1506 Discovery of the Laocoon

 

Letter written in 1566,  60 years later, by Francesco da Sangallo, son of the famous architect Giuliano Sangallo, describing this event. Both father and son were present at the scene of discovery, along with Michelangelo.

 

“The first time I was in Rome when I was very young, the Pope [Julius II] was told about the discoveryof some very beautiful statues in a vineyard near Santa Maria Maggiore [on the Esquiline Hill].  The pope ordered one of his officers to run and tell Giuliano da Sangallo to go and see them. He set off immediately.
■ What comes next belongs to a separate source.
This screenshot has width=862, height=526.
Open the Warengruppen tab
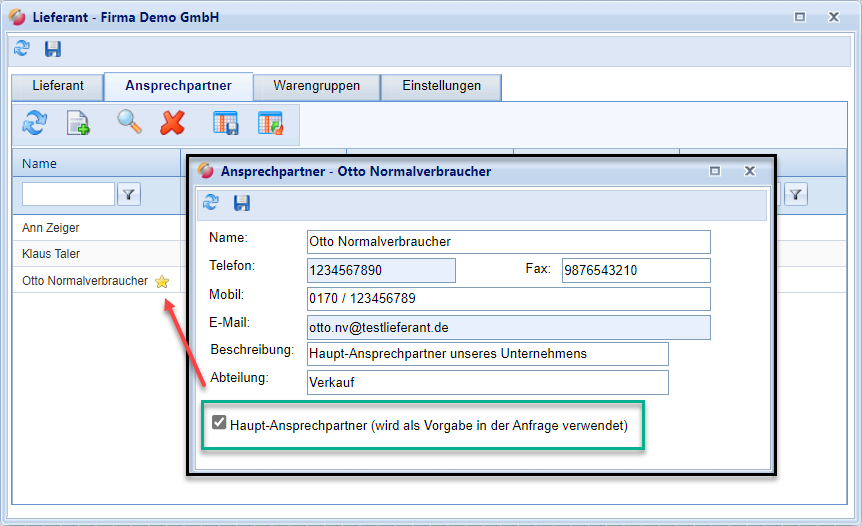[317, 86]
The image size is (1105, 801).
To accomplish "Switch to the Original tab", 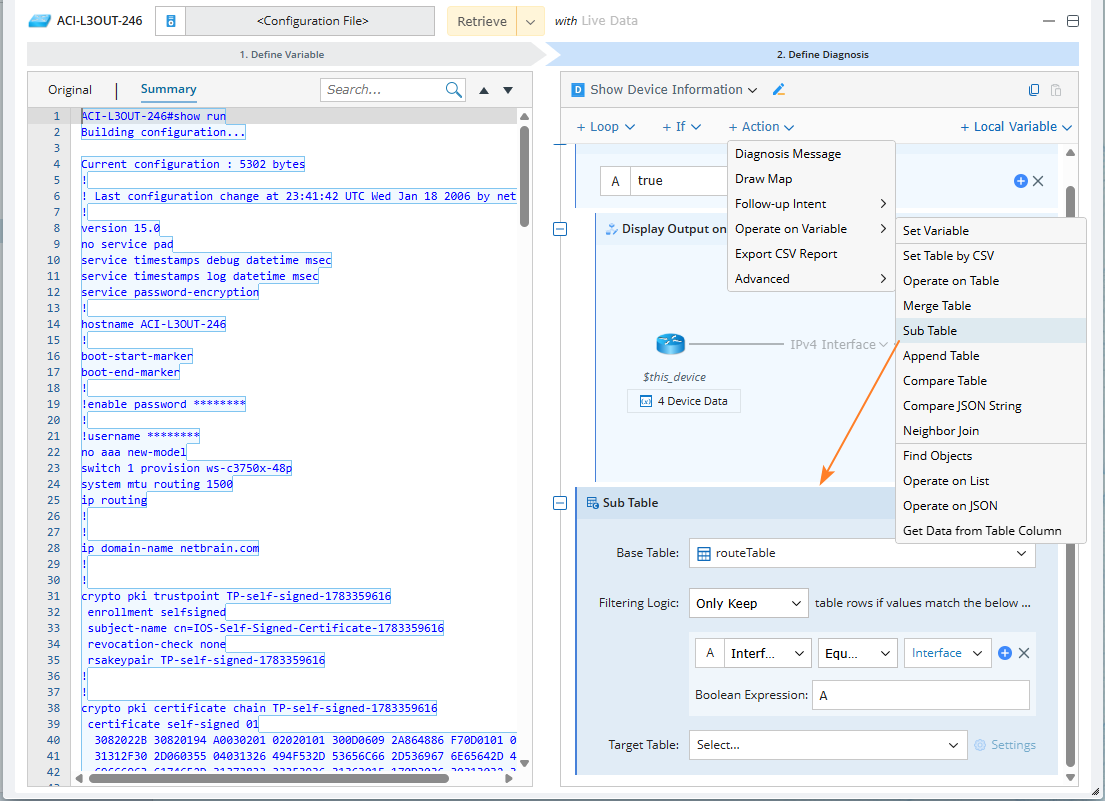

Since Michelangelo Buonarroti was always to be found at our house, my father having summoned him and having assigned him the commission of the Pope's tomb, my father wanted him to come along too.  I joined up with my father and off we went.  I had climbed down to where the statues were, when immediately my father said, 'That is the Laocoon, which Pliny  mentions.'  Then they dug the hole wider so that that they could pull  the statue out.  As soon as it  was visible everyone started  to draw, all the while discoursing on ancient things, chatting about the ones [ancient statues owned by the Medici] in Florence."

 

Letter of Francesco da Sangallo, quoted in Leonard Barkan, Unearthing the Past: Archaeology and Aestheticsin the Making of Renaissance Culture (1999), p. 3

 

 

Here is the quote from classical Roman writer Pliny's Natural History the 1st C AD Latin text by which all educated Renaissance men had learned about the Laocoon (without having ever seen it until the above event in 1506).

 

“The reputations of some works of art has been obscured by the number of artists engaged with them on a single task, because no indiviual monopolizes the credit nor again can several of them be named on equal terms.  This is the case with the Laocoon in the palace of Titus [Flavian dynasty], a work superior to any painting and any bronze.  Laocoon, his children, and the wonderful clasping coils of the snakes were carved from a single block [of marble] in accordance with an agreed plan by those eminent craftsmen, Hagesander, Polydorus, and Athenodorus, all of Rhodes."